If exports don’t rise, the economy will fall
Pakistan’s exports have been stagnating for years but successive governments have done little to remedy the situation. According to recent media reports, exporters of seasonal fruits have failed to meet their winter export orders due to non-payment of sales tax refunds pending since 2022 in addition to the usual bureaucratic hurdles created by the FBR.
This has resulted in serious loss to the national exchequer. No reason has been given why there was no facilitation by the concerned RTO (Regional tax Office) which failed to clear exporters’ claims for two whole years without any explanation whatsoever. The FBR head office is no less to blame for neglecting to take action in the matter for so long. Sales tax refund is a serious issue and its blockage is a big hurdle to export expansion. The incident should be thoroughly investigated and the officials responsible for the lapse should be penalized to serve as an example for others.
The episode comes as another proof of the low priority given to exports by our officialdom. There has never been any systematic effort to revamp the sector and boost value-added exports. The stagnation of Pakistani exports can be attributed to several factors. We have a limited export base and low product diversification. Pakistan’s exports are heavily concentrated in a few sectors, particularly textiles and apparel, which account for over 60% of total exports. This reliance makes the economy vulnerable to demand fluctuations in key markets. Most of our exports comprise raw materials or low-value-added goods rather than finished, high-value products.
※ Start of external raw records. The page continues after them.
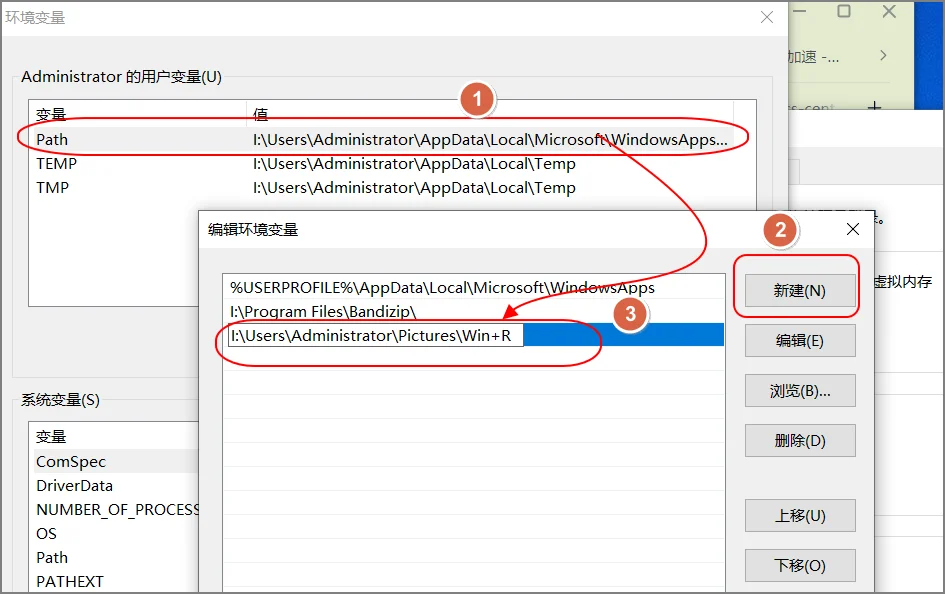945x594 pixels.
Task: Click the 新建(N) button
Action: pos(799,290)
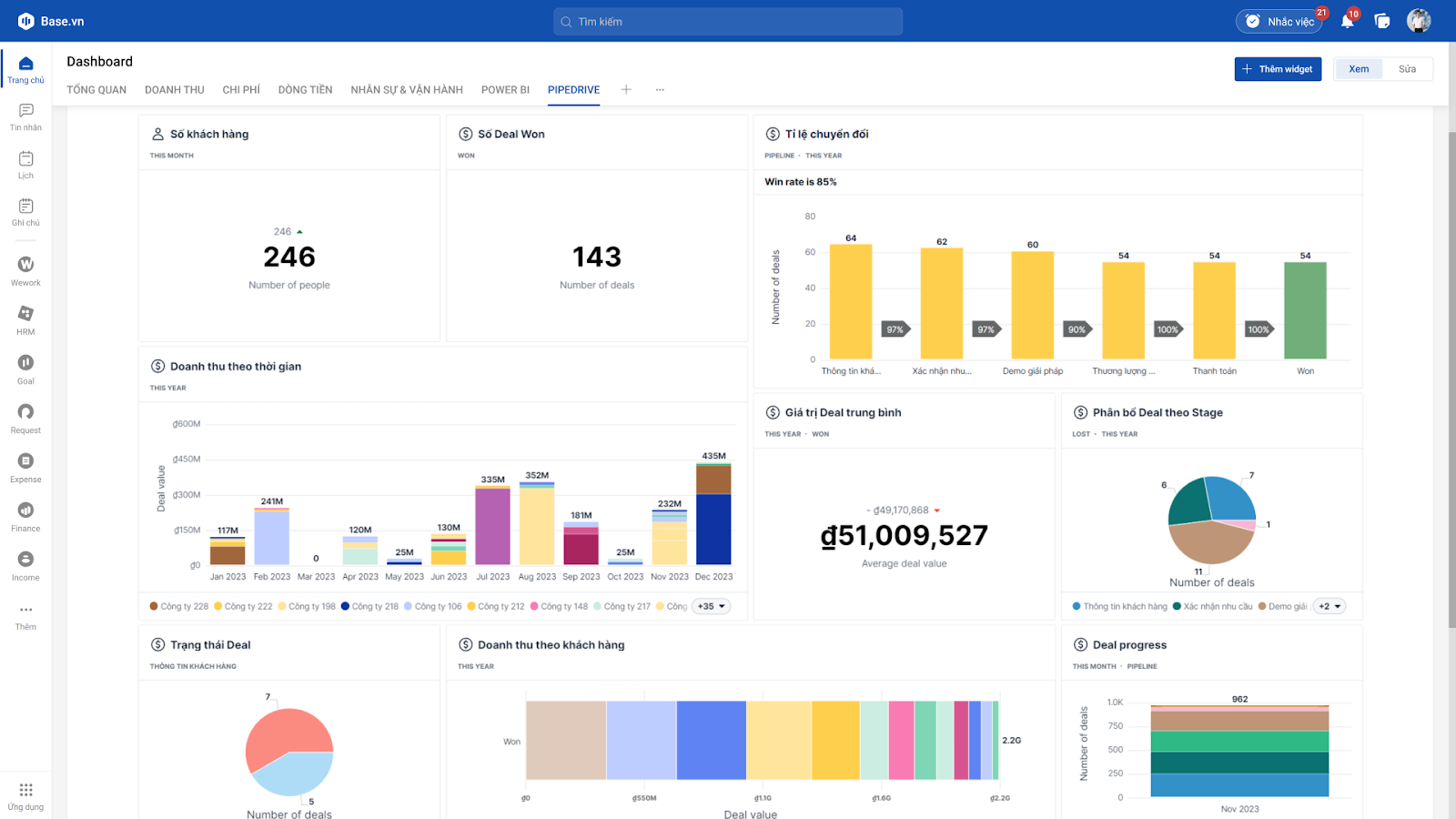
Task: Open the Lịch calendar icon
Action: (25, 165)
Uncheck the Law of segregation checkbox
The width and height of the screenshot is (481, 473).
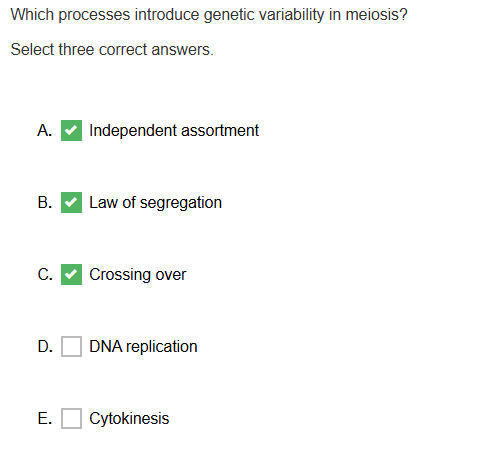(x=71, y=202)
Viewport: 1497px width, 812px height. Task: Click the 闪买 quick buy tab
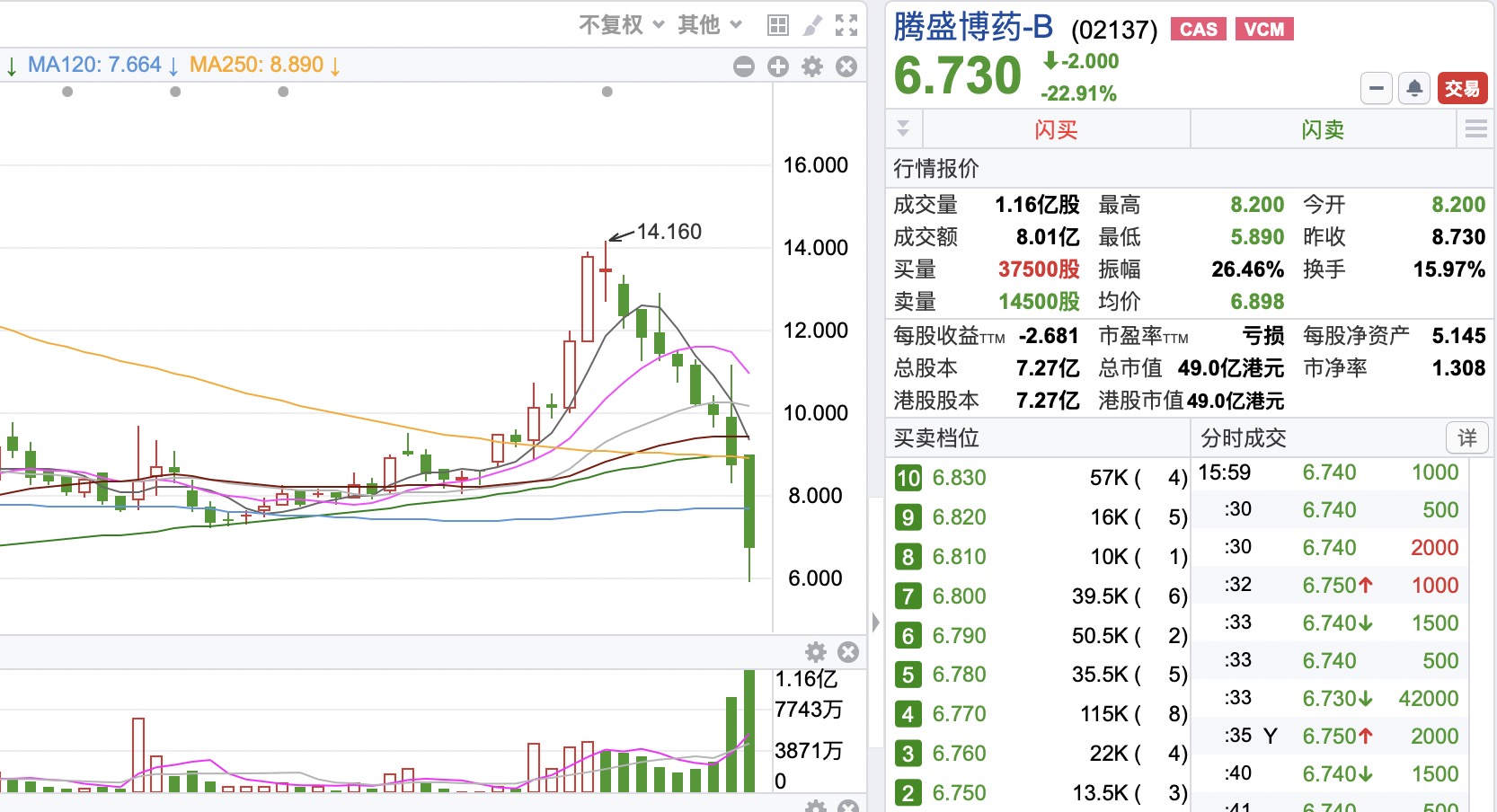pos(1056,129)
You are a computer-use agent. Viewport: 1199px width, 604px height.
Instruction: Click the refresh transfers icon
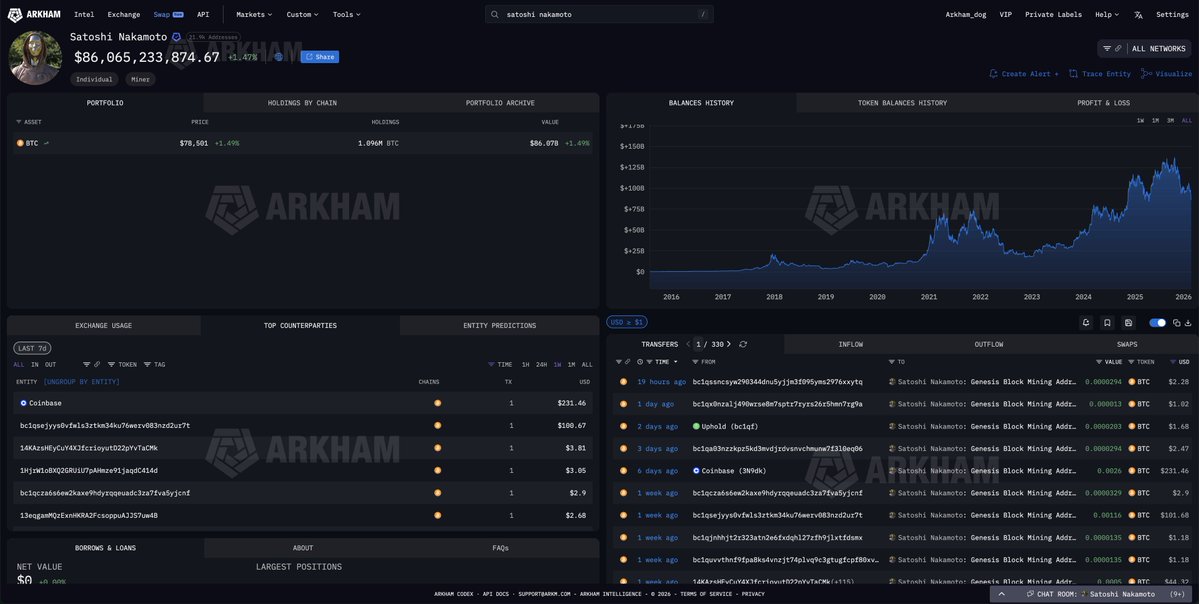pos(743,344)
We have also made little investment in modern technology and automation which hampers competitiveness. Also, poor emphasis on research and development leads to a lack of innovation, reducing the attractiveness of Pakistani products in global markets. On the other hand, our economy is faced with severe energy and infrastructure challenges. Expensive and unreliable electricity raises production costs, while poor logistics and inadequate infrastructure increases delivery times and costs, reducing export competitiveness.
In recent years, Pakistan has been facing increasing competition from countries, like Bangladesh, Vietnam and India, which have captured a big market share in sectors like textiles by offering lower costs or better quality. Further, changes in global consumption patterns and preferences, such as a move towards sustainability, have left Pakistan lagging behind.
Our exports have also suffered from inconsistent government policies. Frequent changes in trade and industrial policies create uncertainty for exporters. Limited government support and cumbersome procedures hinder export growth. On the other hand, high duties on raw material imports discourage manufacturers from producing export-quality goods.
According to experts, Pakistan has fewer and less advantageous trade agreements compared to its competitors. Non-tariff barriers and issues, like compliance with international quality standards and certifications, restrict access to new markets. Currency volatility and fluctuating exchange rates create unpredictability for exporters, while high costs of borrowing and limited access to affordable financing discourages small and medium enterprises (SMEs) from entering export markets.
Macroeconomic challenges (e.g., inflation, fiscal deficits) also undermine investor confidence and disrupt export planning. It is a matter of grave concern that except for the Americas, the EU, and some African countries, Pakistan’s exports are declining across the world, especially Asia (down 20 percent in the first quarter alone). Exports to China, Vietnam, Malaysia, Indonesia, Turkey, and a number of other countries have declined in recent years.
What is the way out of the morass into which our exports have fallen? The other day, the commerce ministry held a brainstorming session to identify reasons for the recent dip in exports and find new ways to increase export revenue. No information was made available about the plans drawn up for this purpose. Only the commerce minister was reported as remarking that the success of our economy depends on a strong export base, while emphasising the importance of executing an export-led growth strategy.
One of the biggest problems the sector faces is that we do not have surplus production for export. Our industry is geared to production for domestic consumption. We have done little international market research to find items in demand that we can produce based on our comparative advantages. Also, there has never been any concerted effort to add value to the traditional export basket. Recently there has been much talk of raising IT exports to 25 billion dollars but paradoxically the government has taken a number of steps lately to restrict IT activity, including internet shutdowns and use of firewalls.
Needless to say, the solution lies in developing a comprehensive long-term plan to diversify export products and markets and invest in non-traditional sectors like IT services, pharmaceuticals, and agro-based products while exploring untapped regions. We should also go in a big way for value addition and promote high-value manufacturing through subsidies, training, and modern technologies. Equally urgent is the need to improve infrastructure, upgrade logistics networks and ensure consistent energy supply. Experts also emphasise to strengthen policy frameworks so as to reduce bureaucratic hurdles. Last but not the least, the government should negotiate beneficial trade agreements with emerging and developed markets. Addressing these issues holistically could help Pakistan unlock its export potential and achieve sustainable economic growth.